New Parkinson's Drug Saves Brain Cells
April 2, 2002 -- The gold standard in Parkinson's disease treatment is facing a tough challenge from a relative newcomer, and millions of people with the disease may benefit from the competition. A new study shows Mirapex slows the loss of brain cells associated with Parkinson's better than levodopa. It's the first time researchers have been able to compare the drugs by looking directly at their effects on the brain, using new brain imaging technology.
Levodopa was originally introduced in the 1960s and has been the standard of care in treating Parkinson's disease (PD) ever since. It eases the symptoms of PD by helping the body replenish its supply of dopamine lost from the disease.
Dopamine is a chemical in the brain that transmits messages between nerve cells that control movement. Previous studies show Parkinson's patients have lost 40-60% of their dopamine brain cells when they begin to show symptoms of the disease.
Mirapex was introduced in 1997 and works by mimicking the role of dopamine in the brain. It's often used in combination with levodopa to help patients regain muscle control.
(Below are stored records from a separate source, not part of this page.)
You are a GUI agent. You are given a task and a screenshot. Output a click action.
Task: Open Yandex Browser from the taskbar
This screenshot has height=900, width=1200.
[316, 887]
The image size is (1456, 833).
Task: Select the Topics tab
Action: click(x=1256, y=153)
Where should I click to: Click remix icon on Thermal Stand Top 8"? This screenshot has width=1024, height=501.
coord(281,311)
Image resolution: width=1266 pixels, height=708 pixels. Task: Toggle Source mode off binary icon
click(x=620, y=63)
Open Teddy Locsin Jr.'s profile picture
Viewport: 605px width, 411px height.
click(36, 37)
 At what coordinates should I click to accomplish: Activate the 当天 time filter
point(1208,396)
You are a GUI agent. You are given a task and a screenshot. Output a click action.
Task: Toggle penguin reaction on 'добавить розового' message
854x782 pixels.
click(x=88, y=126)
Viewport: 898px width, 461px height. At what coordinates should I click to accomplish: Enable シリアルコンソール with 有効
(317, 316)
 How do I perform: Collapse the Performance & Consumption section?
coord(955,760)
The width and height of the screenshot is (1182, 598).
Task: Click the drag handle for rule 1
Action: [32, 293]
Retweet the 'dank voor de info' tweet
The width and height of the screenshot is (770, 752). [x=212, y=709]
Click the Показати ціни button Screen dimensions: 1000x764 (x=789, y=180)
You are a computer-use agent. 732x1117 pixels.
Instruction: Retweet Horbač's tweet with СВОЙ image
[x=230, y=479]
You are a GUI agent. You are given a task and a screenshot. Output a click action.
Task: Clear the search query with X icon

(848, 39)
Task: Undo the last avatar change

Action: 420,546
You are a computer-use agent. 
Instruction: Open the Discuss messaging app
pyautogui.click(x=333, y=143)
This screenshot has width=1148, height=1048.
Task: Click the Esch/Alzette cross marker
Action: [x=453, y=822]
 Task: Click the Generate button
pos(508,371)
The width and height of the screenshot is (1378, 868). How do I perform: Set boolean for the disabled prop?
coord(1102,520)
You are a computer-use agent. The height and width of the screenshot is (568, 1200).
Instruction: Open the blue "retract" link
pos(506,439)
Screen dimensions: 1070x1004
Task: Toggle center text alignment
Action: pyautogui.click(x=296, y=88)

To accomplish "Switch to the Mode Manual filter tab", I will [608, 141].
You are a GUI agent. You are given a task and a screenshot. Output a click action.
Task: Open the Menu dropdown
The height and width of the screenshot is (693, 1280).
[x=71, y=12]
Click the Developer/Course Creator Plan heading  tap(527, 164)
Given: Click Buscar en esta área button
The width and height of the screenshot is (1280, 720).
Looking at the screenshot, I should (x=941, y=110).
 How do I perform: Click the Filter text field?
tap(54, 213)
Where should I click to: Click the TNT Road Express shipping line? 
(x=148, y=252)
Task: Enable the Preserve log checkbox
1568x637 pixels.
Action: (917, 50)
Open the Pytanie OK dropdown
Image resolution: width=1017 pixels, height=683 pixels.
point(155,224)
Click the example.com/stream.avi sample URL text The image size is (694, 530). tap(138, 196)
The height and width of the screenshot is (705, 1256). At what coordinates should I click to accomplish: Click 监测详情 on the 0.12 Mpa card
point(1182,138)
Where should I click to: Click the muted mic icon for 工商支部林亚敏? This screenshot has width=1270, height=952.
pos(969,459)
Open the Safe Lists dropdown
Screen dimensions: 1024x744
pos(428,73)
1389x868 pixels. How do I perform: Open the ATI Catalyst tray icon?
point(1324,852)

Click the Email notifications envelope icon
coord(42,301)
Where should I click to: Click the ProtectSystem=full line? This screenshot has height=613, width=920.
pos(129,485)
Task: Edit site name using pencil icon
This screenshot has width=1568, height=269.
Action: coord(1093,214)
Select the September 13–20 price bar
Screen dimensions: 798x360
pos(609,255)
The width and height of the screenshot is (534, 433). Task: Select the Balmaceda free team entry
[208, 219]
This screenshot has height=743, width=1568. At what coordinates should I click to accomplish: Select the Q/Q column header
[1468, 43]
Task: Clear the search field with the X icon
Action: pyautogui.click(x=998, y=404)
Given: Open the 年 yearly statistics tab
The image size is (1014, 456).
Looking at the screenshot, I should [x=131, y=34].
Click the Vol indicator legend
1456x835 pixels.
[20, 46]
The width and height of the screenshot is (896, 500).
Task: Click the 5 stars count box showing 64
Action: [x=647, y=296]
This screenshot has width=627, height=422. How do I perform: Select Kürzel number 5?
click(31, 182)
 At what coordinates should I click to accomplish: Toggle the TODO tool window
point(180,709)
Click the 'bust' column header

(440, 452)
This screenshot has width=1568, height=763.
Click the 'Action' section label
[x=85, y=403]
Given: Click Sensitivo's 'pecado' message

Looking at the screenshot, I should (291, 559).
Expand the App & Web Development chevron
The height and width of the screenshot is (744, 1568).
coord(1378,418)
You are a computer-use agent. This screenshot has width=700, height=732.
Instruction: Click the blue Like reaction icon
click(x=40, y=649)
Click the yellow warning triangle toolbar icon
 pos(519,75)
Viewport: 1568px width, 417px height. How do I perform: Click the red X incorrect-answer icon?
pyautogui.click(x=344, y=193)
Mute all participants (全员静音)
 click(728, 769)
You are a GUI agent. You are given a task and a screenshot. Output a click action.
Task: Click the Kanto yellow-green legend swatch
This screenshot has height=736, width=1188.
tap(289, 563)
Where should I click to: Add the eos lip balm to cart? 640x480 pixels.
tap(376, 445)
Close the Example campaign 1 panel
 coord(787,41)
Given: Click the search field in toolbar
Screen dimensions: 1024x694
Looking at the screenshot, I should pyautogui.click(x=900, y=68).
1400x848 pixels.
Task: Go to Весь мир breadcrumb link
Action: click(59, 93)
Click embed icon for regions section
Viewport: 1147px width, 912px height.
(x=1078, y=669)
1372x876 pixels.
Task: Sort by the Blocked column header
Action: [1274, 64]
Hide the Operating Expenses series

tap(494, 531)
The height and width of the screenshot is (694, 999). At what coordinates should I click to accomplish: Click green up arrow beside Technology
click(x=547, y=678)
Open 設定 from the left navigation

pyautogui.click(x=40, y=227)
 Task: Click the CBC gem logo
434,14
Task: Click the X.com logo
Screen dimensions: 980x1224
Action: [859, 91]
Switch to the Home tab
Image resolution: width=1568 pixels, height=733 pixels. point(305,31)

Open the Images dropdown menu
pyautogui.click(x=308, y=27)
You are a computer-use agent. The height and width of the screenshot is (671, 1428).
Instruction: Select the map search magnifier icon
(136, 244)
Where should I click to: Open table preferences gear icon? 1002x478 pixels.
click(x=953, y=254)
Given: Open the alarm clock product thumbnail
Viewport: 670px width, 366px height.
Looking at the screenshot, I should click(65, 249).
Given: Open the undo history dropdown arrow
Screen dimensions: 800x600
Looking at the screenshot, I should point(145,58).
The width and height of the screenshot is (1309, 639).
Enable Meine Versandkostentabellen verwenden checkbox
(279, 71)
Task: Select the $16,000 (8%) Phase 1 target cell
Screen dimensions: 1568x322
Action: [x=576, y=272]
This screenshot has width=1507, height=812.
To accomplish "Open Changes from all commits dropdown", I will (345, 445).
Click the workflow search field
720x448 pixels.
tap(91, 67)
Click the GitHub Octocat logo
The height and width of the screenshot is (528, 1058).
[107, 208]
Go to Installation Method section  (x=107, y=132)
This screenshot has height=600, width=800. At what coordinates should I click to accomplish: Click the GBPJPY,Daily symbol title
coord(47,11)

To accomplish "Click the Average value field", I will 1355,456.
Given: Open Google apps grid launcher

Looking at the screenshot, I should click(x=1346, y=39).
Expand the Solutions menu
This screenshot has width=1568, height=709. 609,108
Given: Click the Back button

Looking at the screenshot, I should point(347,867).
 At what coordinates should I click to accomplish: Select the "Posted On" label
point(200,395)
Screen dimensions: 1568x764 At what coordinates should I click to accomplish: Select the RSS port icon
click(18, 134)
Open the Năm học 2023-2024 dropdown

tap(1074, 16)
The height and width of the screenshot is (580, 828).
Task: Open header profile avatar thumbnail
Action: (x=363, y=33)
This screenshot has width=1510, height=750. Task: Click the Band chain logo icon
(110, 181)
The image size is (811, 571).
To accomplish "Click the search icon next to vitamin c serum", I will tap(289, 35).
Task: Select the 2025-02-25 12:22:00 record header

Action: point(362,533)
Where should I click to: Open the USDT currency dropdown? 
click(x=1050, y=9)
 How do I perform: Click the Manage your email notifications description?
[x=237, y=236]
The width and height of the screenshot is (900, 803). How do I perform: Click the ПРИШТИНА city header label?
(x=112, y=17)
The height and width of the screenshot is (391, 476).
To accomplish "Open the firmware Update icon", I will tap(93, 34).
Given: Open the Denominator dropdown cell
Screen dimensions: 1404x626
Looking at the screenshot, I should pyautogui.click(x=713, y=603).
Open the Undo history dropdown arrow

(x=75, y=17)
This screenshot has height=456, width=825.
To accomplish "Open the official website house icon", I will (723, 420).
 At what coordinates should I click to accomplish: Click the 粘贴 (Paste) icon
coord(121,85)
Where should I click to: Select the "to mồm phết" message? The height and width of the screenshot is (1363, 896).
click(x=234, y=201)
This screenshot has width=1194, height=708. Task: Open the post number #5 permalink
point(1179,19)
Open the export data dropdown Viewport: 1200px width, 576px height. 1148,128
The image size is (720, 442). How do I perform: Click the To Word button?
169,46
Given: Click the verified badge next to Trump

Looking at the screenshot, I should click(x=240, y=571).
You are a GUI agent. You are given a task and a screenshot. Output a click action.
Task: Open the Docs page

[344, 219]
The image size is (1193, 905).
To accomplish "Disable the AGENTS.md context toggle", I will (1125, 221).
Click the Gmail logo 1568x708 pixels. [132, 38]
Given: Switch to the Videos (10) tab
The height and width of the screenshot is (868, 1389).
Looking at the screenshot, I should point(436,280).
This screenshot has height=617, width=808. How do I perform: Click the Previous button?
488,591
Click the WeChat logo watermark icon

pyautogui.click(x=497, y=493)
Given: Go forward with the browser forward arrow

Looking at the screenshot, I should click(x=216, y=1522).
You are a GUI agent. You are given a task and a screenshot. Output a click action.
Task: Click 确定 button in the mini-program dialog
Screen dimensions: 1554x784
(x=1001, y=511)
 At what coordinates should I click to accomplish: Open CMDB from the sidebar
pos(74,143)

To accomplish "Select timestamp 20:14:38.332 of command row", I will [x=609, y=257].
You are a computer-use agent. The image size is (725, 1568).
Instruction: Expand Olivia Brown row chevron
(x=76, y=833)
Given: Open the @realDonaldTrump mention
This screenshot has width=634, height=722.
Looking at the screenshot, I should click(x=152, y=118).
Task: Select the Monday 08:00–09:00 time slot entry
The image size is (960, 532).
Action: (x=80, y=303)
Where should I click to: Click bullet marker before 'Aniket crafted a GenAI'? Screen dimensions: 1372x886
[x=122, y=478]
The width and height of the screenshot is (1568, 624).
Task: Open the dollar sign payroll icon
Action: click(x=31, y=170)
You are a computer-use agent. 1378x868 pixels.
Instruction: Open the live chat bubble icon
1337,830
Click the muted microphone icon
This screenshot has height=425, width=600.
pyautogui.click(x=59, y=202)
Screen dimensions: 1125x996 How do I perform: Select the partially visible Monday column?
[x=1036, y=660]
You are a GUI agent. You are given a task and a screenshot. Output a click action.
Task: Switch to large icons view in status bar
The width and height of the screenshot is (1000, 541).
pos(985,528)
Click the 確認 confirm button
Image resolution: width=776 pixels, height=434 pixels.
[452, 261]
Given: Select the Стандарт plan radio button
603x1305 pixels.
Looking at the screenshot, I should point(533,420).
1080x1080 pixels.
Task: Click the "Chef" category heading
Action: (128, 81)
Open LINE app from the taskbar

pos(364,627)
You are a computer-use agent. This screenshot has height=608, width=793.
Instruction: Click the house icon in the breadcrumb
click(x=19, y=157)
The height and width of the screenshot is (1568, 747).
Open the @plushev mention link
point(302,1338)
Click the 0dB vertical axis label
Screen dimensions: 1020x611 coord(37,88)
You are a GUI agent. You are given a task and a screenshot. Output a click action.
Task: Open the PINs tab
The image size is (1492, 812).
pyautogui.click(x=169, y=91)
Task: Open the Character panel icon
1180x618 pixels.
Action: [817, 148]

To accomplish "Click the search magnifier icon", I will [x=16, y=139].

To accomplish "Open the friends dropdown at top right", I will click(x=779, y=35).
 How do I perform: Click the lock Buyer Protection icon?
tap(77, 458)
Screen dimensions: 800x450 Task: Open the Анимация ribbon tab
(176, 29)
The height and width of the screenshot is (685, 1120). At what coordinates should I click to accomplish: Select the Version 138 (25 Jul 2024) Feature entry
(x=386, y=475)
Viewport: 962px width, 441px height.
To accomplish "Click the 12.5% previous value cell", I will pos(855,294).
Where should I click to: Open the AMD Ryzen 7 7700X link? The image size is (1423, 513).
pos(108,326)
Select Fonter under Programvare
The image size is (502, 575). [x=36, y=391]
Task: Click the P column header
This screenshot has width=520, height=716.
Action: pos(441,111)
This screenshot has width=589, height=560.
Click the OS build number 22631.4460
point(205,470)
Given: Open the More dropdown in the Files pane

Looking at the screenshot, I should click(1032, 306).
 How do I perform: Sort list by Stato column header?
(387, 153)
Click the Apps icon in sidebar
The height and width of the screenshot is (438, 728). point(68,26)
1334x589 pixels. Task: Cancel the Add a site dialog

In the study, which appears in the April 3 issue of The Journal of the American Medical Association, researchers compared the effects of the two drugs using a new type of brain imaging called single-photon emission computed tomography (SPECT). They found patients treated with Mirapex had less loss of dopamine nerve cells than those treated with levodopa.
After 46 months of treatment, Mirapex patients showed an average 16% loss of dopamine nerve cells while those on levodopa had lost about 25%. Mirapex seemed to work better over the long term in fighting brain-cell loss and slowing the development of symptoms. But levodopa was better at easing the signs and symptoms of PD at the start of treatment.
The researchers say their study marks an important first step in comparing therapies for Parkinson's.
Until now, studies that test the effects of Parkinson's disease treatments have been unable to show whether the treatments were merely easing symptoms or actually targeting the disease process itself. By using this type of imaging to look directly at the patient's brain, researchers can now measure brain degeneration.